- **TEXTE FOURNI**
◆ ◆ ◆
La réponse personnelle d’Oweida a été, en janvier, de co-fonder Palestinian Students & Scholars At Risk (Etudiants et universitaires palestiniens en danger, PSSAR), une association sans but lucratif qui aide à mettre en contact les étudiants palestiniens qui souhaitent étudier au Canada et les scientifiques qui cherchent des étudiants de troisième cycle. Elle relie aussi les étudiants à des groupes qui fournissent des financements pour les « universitaires en danger ».

Au cours des deux premiers mois de fonctionnement de PSSAR, le programme a reçu environ 150 demandes — beaucoup plus que ce qui était attendu — presque toutes venant d’étudiants de Gaza. Oweida dit que le groupe travaille actuellement à placer une cohorte initiale de 20 à 30 étudiants. Ismail, qui travaillait comme physicien médical au Centre de diagnostic palestino-allemand de Gaza jusqu’à la guerre, a été le premier à être accepté (Ismail dit qu’un ami lui a raconté que l’établissement est maintenant détruit).

D’autres associations bénévoles, comme Reach Education Fund basée dans l’Illinois et Oxpal, fondé par des étudiants en médecine de l’université d’Oxford, rassemblent actuellement des financements pour aider les étudiants palestiniens déplacés.

Beaucoup de programmes existants prévus pour encourager la science à Gaza et en Cisjordanie se débattent dans les difficultés, cependant. À l’Académie palestinienne pour la science et la technologie en Cisjordanie, les échanges de talents avec les universités du Canada et d’ Allemagne sont maintenant à l’arrêt à cause des problèmes logistiques posés par la guerre. L’Académie se concentre à la place sur son Science Explore Program [programme d’exploration de la science] qui s’appuie sur les expatriés palestiniens pour donner des exposés en ligne, dit Rana Samara, une entomologiste palestinienne de l’Université technique de Palestine Kadoorie en Cisjordanie qui organise plusieurs de ces programmes.

L’organisation internationale Scientists for Palestine [Scientifiques pour la Palestine] a depuis logntemps organisé des tutorats pour les étudiants de Gaza, ainsi que des écoles et conférences d’été de niveau universitaire en Cisjordanie. Elle aussi a dû suspendre la plus grande partie de ses programmes, et beaucoup d’étudiants sont maintenant confrontés au fait que leur documentation — y compris des transcriptions et des notes de recherche— a été perdue ou détruite. Le groupe travaille à aider les étudiants à résoudre ce problème mais « continuer leur formation a été difficile », dit Deema Totah, une ingénieure en mécanique palestino-américaine à l’université de l’Iowa et membre du groupe.
◆ ◆ ◆
(Extraits d'un jeu de données)
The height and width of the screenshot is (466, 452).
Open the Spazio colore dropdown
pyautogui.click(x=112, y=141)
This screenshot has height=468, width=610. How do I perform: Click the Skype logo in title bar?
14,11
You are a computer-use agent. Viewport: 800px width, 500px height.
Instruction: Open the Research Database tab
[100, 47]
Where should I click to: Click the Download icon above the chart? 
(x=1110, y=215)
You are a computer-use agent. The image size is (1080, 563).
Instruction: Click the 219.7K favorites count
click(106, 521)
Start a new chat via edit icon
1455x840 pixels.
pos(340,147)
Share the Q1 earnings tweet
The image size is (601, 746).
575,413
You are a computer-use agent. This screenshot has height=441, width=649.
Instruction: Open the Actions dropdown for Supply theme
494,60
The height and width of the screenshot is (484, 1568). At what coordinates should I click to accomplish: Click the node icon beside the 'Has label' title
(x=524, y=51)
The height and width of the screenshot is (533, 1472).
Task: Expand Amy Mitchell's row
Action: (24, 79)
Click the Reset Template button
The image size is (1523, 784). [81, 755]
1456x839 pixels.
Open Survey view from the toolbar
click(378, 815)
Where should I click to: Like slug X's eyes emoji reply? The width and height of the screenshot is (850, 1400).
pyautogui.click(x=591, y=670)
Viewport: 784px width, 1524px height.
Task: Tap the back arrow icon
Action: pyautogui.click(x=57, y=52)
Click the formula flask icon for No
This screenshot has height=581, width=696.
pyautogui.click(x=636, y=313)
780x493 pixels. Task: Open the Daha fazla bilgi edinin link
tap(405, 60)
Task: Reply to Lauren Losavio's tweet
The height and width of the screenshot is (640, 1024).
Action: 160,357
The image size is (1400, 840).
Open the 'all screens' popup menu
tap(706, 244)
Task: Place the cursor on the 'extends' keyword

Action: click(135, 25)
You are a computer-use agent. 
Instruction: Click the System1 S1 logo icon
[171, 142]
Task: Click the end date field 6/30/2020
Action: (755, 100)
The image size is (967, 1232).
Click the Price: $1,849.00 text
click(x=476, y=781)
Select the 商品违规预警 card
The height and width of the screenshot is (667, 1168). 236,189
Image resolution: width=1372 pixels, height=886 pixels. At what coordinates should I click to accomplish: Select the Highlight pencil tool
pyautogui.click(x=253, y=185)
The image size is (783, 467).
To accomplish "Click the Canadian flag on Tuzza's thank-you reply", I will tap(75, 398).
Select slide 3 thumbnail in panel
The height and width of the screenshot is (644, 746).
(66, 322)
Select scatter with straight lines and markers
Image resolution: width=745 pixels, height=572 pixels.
◆ ◆ ◆
- **CONSIGNES DE L'EXERCICE**
#1 D'après le texte sur les étudiants palestiniens, combien de demandes PSSAR a-t-il reçues pendant ses deux premiers mois de fonctionnement ?
#2 Recopiez mot pour mot, dans le texte sur les étudiants palestiniens, le passage qui va de « Au cours des » jusqu'à « étudiants palestiniens déplacés. ».
Appuyez-vous seulement sur le texte pour répondre.

- **CORRIGÉ DES EXERCICES**
#1 Environ 150 demandes, presque toutes venant d'étudiants de Gaza.

#2
Au cours des deux premiers mois de fonctionnement de PSSAR, le programme a reçu environ 150 demandes — beaucoup plus que ce qui était attendu — presque toutes venant d’étudiants de Gaza. Oweida dit que le groupe travaille actuellement à placer une cohorte initiale de 20 à 30 étudiants. Ismail, qui travaillait comme physicien médical au Centre de diagnostic palestino-allemand de Gaza jusqu’à la guerre, a été le premier à être accepté (Ismail dit qu’un ami lui a raconté que l’établissement est maintenant détruit).

D’autres associations bénévoles, comme Reach Education Fund basée dans l’Illinois et Oxpal, fondé par des étudiants en médecine de l’université d’Oxford, rassemblent actuellement des financements pour aider les étudiants palestiniens déplacés.